Aber auch hier gibt es Veränderung, wenn auch hamdulillah nur (noch) im kleinen. Im Januar 2008 sah ich am hellerlichten Tag den ersten Ägypter mit ´ner Pulle Bier in der Hand, aber mehrere europäische und osteuropäische Menschen, die total abgefüllt waren, Männlein, wie Weiblein. Eine Frau musste mitten in der Stadt von einer auf die andere Straßenseite getragen werden, sonst hätte man sie bestimmt platt gefahren.  Aber zu Beruhigung - Von allen islamischen Ländern ist der pro Kopfverbrauch von Alkoholika in Ägypten am niedrigsten. Als ich vor etwas über 15 Jahren das erste Mal in Ägypten war gab es das sicher allseits bekannte gute alte Stella Bier, es war das einzige, so viel ich entdecken konnte.

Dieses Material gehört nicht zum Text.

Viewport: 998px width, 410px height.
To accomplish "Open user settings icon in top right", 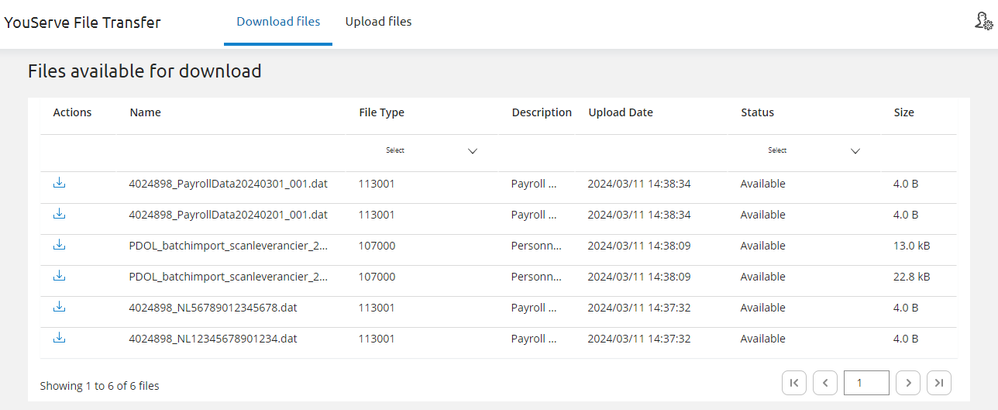I will [983, 21].
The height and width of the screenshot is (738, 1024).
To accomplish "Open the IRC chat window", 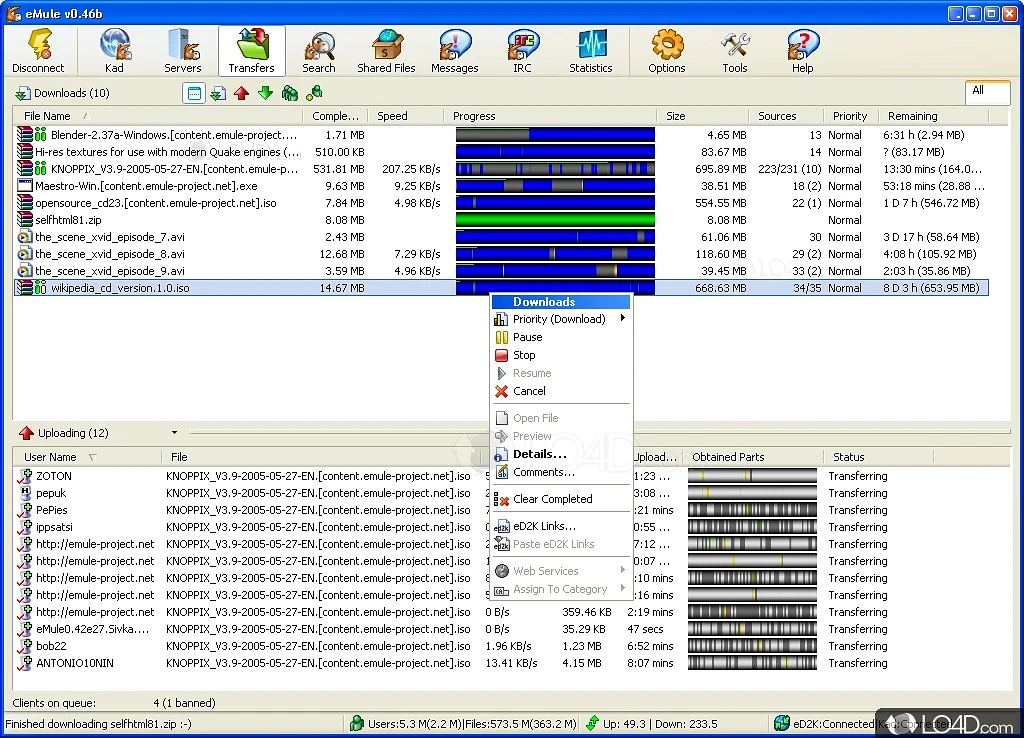I will click(523, 50).
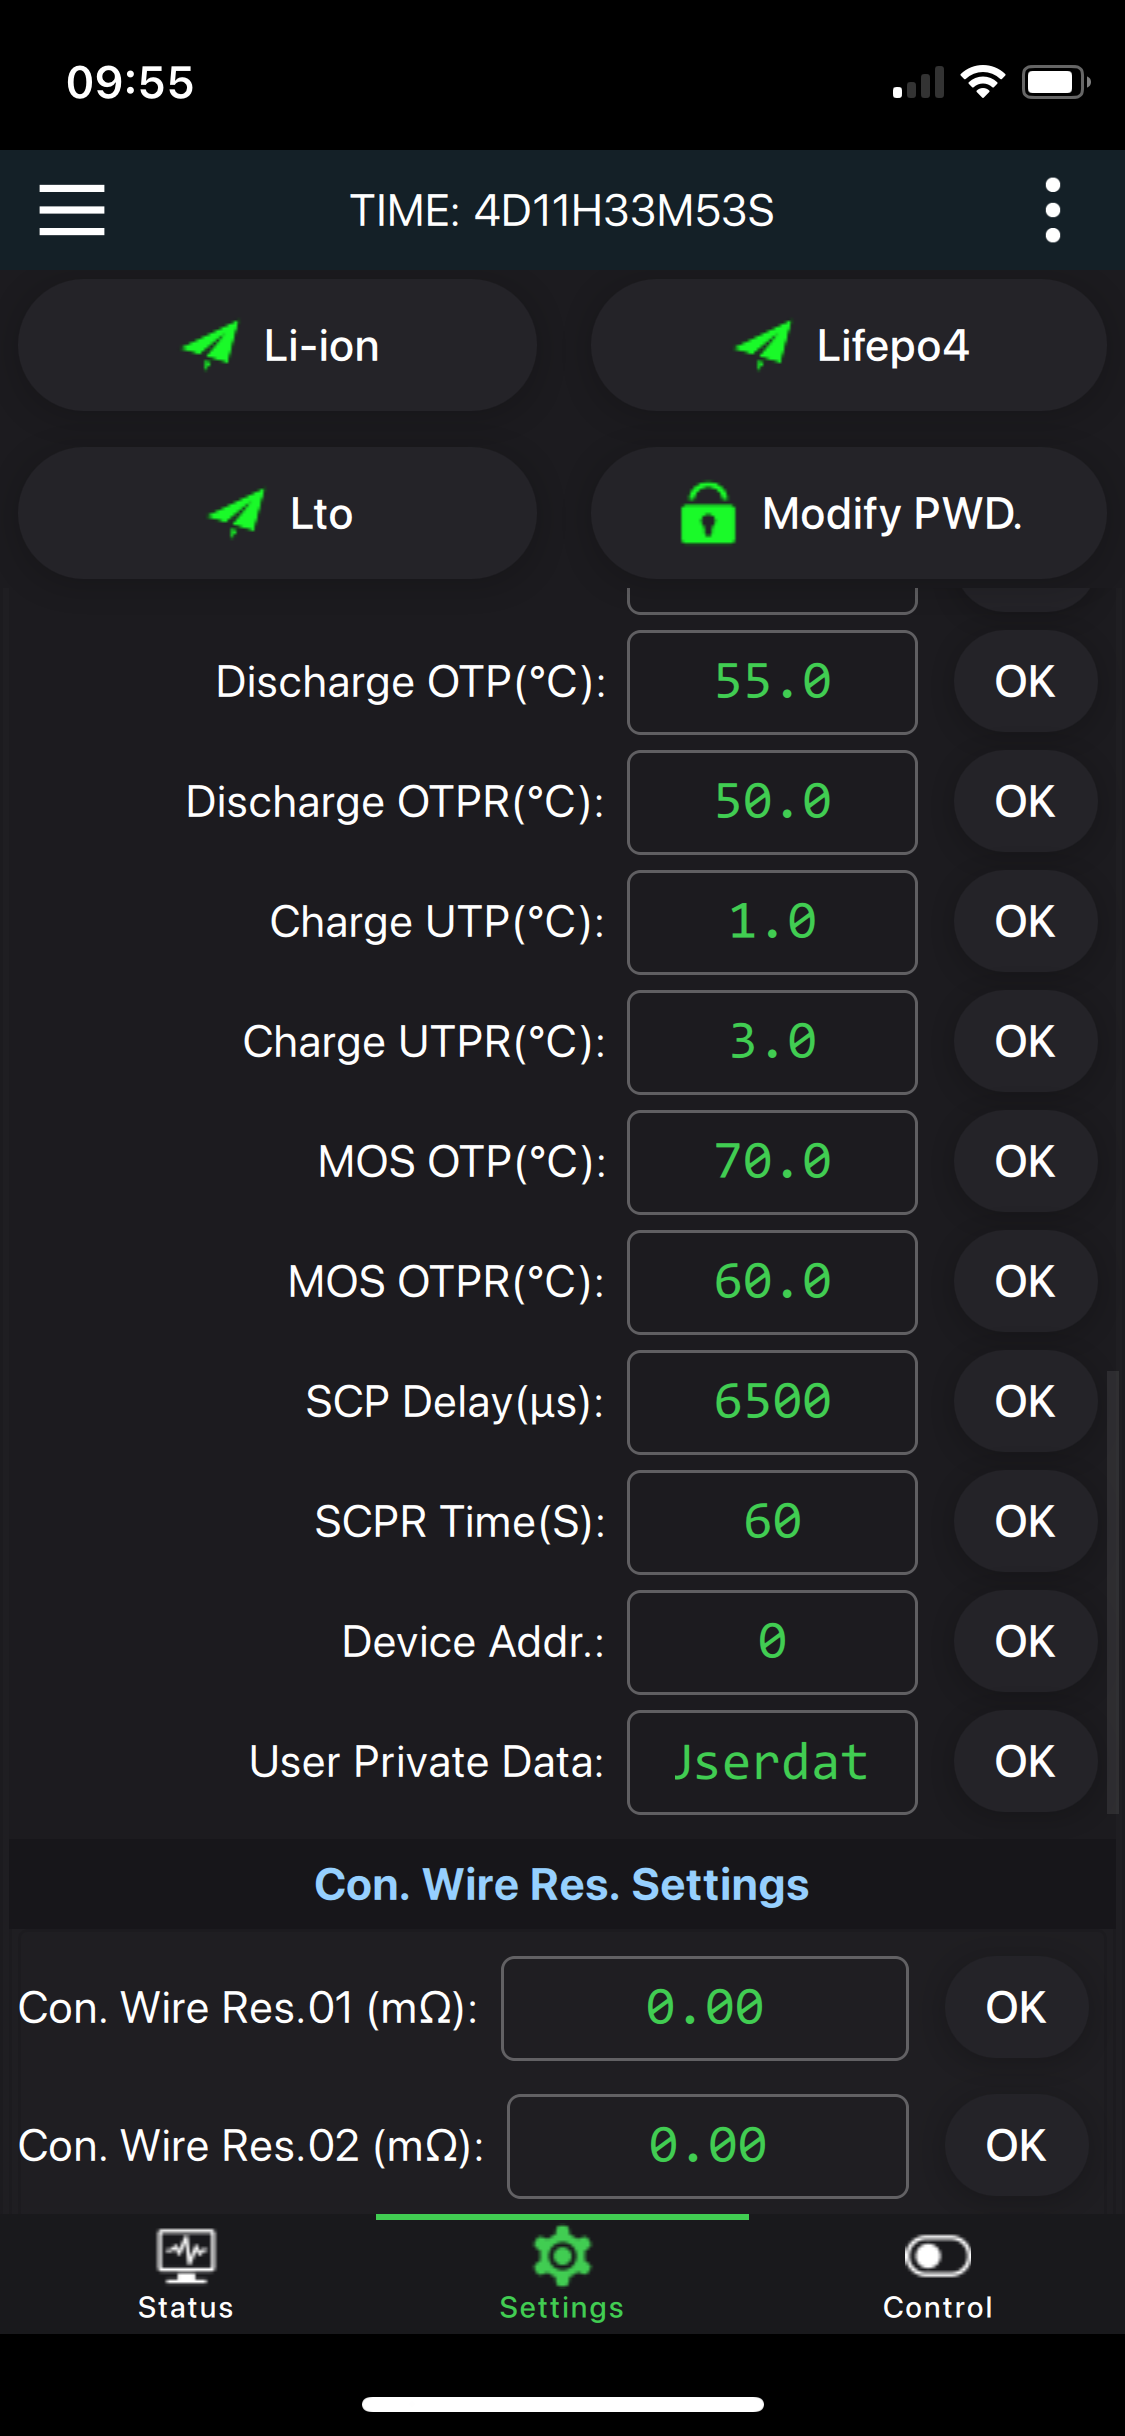Click the green lock icon
Screen dimensions: 1125x2436
tap(707, 514)
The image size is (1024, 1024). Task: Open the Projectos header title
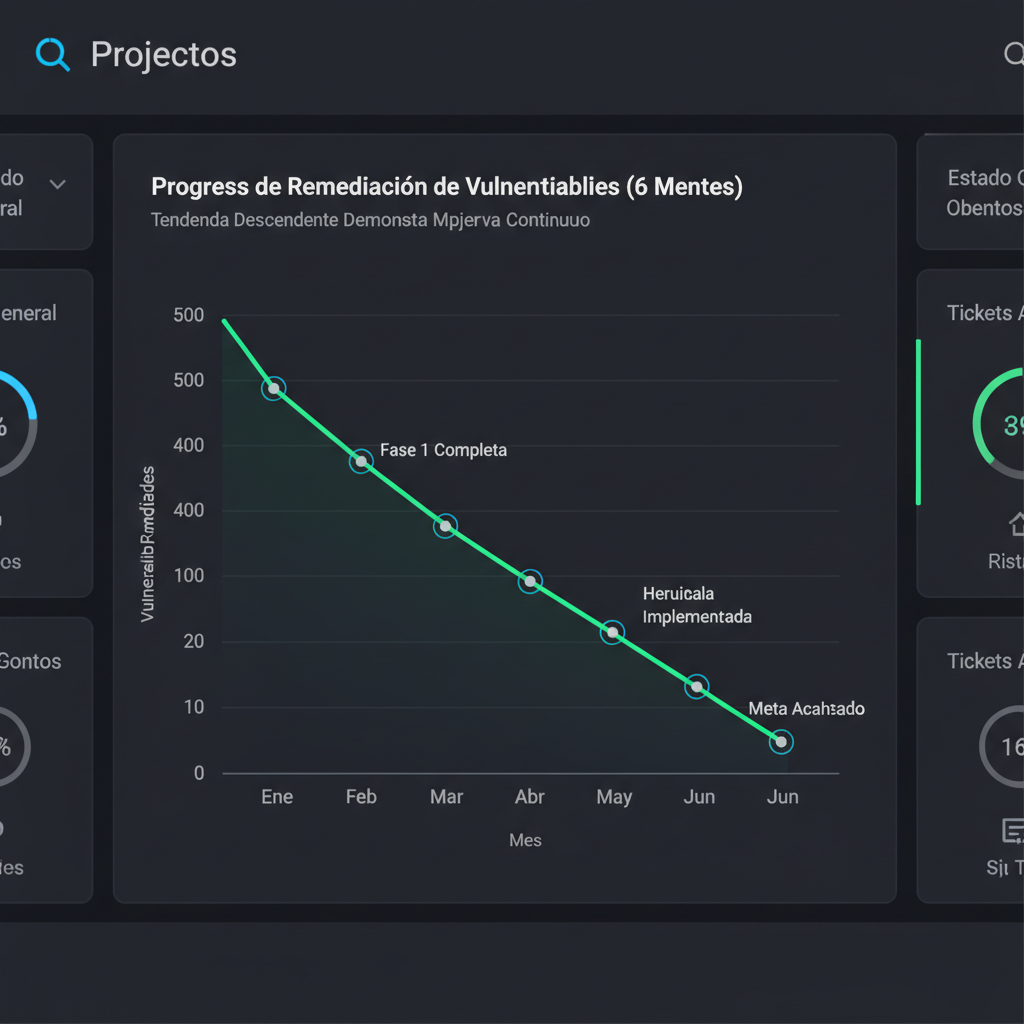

Damals soll der Inhalt fast jeder Flasche anders gewesen sein, mal trüb, mal klar, mal ungenießbar usw. Bei späteren Besuchen kam dann das Sakkara dazu, welches u.a. Herr Zitzmann „erfunden" hat. In dieser kleinen Beschreibung vermischen sich die Infos mit denen, die ich über oototo und Herrn Zitzmann bekommen habe und denen, die mir schon vorlagen.

Nachtrag 2011: Jardin du Nil White 2010 - Der erste Wein aus Ägypten gewinnt eine internationale Silbermedaille und im November 2012 die nächste Auszeichung, der Jardin du Nil Red 2009 gewinnt bei der Challenge Millesime Bio im französischen Montpellier wieder eine Silbermedaille. Alf Mabruk Herr Kallas!

Seit April 2009 heißt der neuen Besitzer Heinecken und die Brauerei in der Lagunenstadt trägt den Namen ,,El Gouna Beverage Company“. Eine Besichtigung, wie ich sie damals noch machen konnte, ist heute gar nicht so einfach zu organisieren. Fragt einfach in eurem Hotel, oder bei der TouristenInfo nach.